Ci sarebbe anche un’attivista di origine calabrese fra le persone arrestate dall’esercito israeliano in acque internazionali a largo di Creta mentre si trovava a bordo della Flotilla salpata pochi giorni fa per raggiungere Gaza. La giovane faceva parte dell’equipaggio giunto a Cetraro nelle scorse settimane e accolto a braccia aperte dalla cittadina tirrenica: delle venti barche circa una decina sono partite, le restanti sono ancora ormeggiate nel porto turistico del comune marittimo.
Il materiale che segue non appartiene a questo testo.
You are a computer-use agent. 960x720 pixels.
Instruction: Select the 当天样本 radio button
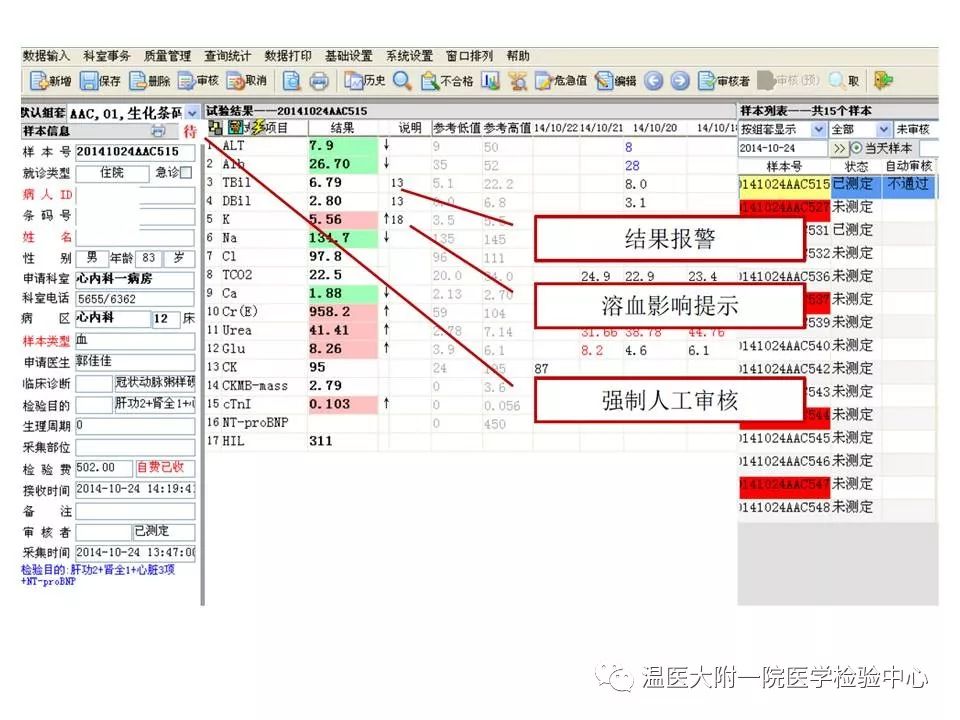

La Flotilla è stata abbordata nelle acque internazionali a 200 miglia dalle coste Gazawi e a pochi km in uscita dalle acque greche. Un’azione che va contro ogni diritto internazionale e per la quale Cosenza si mobilita: in un comunicato, il Collettivo “La Base” annuncia una nuova manifestazione per questa sera in Piazza XI Settembre, nel capoluogo bruzio, davanti alla Prefettura. 
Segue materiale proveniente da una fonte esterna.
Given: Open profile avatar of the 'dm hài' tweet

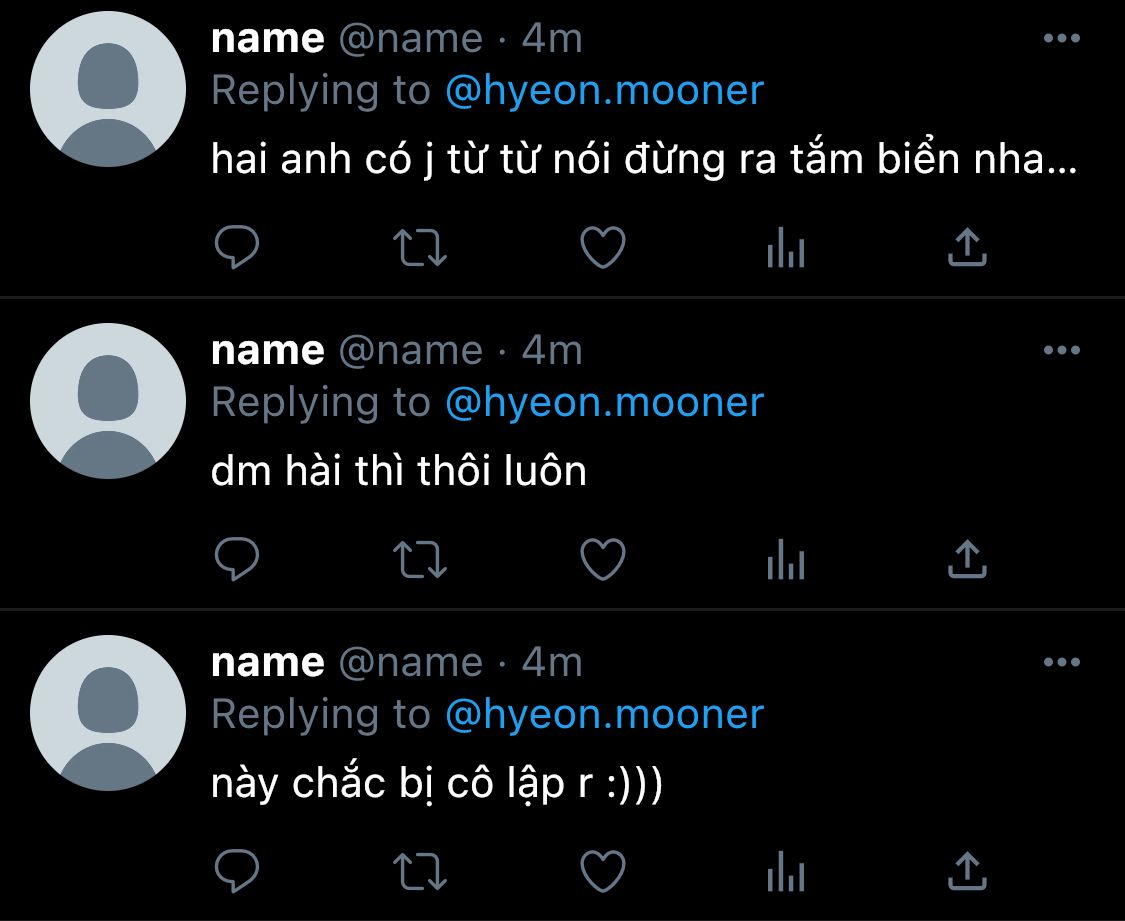Looking at the screenshot, I should (108, 401).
Cosenza torna in piazza, appuntamento alle 18.30: il comunicato de “La Base”

«Questa notte oltre 20 barche della Flotilla, fra cui alcune salpate nei giorni scorsi dal Porto di Cetraro, sono state intercettate, aggredite e sequestrate da forze militari israeliane al largo di Creta». A scriverlo, in una nota, proprio il Collettivo “La Base”: «La loro colpa è portare medicinali e aiuti umanitari a Gaza, dove il genocidio prosegue e migliaia di persone sono strette nella morsa della fame e dell'assenza di cure».

«Lo abbiamo promesso in questi mesi: non possiamo rimanere inermi, la solidarietà è lo strumento collettivo che abbiamo a disposizione e che dobbiamo mettere in campo. Come equipaggio di terra – prosegue la nota –  rispondiamo, come in tutta Italia, all’appello della Global Sumud Flotilla e scendiamo in piazza per l’immediata liberazione degli equipaggi. Appuntamento in Piazza XI Settembre, davanti la Prefettura, alle ore 18.30».